Code review request: small optimization to localtime.c

Bruce Evans brde at optusnet.com.au
Mon Dec 17 08:25:06 PST 2007


On Sun, 16 Dec 2007, M. Warner Losh wrote:

> In message: <20071204085502.N83722 at tribble.ilrt.bris.ac.uk>
>            Jan Grant <jan.grant at bristol.ac.uk> writes:
> : On Mon, 3 Dec 2007, Alfred Perlstein wrote:
> :
> : [on the double-checked locking idiom]
> :
> : > Karsten, _typically_ (but not always) an "unlock" operation
> : > requires that writes prior to the unlock be globally visible.
> : >
> : > This is why it works almost everywhere.
> :
> : Perhaps, but if you use it you should probably mark the code with
> : 	/* XXX not guaranteed to be correct by POSIX */
> :
> : Double-checked locking is broken without an appropriate barrier.
> : "Correctness over speed" should surely be our watchword :-)
>
> Actually, the code I posted for review *IS* posixly correct.

No, bugs in it were pointed out in the review.

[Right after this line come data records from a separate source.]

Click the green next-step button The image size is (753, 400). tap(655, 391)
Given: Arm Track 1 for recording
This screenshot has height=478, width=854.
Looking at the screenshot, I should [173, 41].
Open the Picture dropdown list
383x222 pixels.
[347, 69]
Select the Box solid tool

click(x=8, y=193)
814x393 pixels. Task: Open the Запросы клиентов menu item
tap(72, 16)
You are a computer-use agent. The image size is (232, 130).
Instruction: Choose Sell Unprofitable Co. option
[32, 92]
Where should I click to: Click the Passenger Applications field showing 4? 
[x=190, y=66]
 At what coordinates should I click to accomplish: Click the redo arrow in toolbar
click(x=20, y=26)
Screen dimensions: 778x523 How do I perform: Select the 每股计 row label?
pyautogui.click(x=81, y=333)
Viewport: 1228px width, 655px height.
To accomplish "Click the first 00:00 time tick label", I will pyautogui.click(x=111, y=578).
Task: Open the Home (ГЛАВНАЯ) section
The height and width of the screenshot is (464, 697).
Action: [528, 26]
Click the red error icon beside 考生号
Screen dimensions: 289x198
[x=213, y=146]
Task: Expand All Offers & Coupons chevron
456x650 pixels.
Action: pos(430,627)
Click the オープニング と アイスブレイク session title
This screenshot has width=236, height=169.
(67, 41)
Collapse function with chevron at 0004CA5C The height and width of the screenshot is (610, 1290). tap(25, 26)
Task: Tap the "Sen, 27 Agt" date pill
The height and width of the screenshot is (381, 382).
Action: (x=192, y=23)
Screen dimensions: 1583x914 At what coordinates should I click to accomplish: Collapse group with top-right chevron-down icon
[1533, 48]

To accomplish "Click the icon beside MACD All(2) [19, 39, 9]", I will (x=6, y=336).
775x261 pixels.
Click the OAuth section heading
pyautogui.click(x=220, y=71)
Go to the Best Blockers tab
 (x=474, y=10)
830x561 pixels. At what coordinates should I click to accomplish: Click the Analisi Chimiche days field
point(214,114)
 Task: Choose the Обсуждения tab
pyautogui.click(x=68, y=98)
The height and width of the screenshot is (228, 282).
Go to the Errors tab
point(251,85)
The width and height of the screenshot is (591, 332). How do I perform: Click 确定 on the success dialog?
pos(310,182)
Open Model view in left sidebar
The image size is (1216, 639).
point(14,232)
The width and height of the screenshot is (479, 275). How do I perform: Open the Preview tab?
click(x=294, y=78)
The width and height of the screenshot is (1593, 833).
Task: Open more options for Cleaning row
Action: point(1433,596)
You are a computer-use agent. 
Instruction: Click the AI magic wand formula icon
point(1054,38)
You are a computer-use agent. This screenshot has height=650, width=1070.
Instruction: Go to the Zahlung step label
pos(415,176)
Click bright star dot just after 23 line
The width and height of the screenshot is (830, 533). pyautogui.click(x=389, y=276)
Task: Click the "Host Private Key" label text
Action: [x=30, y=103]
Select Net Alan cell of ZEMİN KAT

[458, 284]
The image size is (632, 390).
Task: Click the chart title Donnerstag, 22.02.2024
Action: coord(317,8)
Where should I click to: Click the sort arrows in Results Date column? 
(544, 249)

> It doesn't matter if the write posts or not.  If it doesn't post, then
> we know the guard variable will be false still and we take out the
> lock, test it see that it is true (since nothing would work well if
> the lock/unlock pairs didn't force a consistent variable after the
> lock is released).  If it is posted, we don't take the branch.

That works for the code that tests the variable, but not for the code
that sets it.

> Since these variables are initialized to zero and set exactly once to
> true, the above is true.

IIRC, the code that sets the variable does something like:

 	initialized = 1;
 	actually_do_the_initialization();

It would be little better to do:

 	actually_do_the_initialization();
 	initialized = 1;

since the code that tests the variable may see the changes in any order,
because it doesn't do any locking in cases where it sees the variiable at 1.

Either order would work if everything used locking, but the point of the
optimization is to not use any locking in most paths.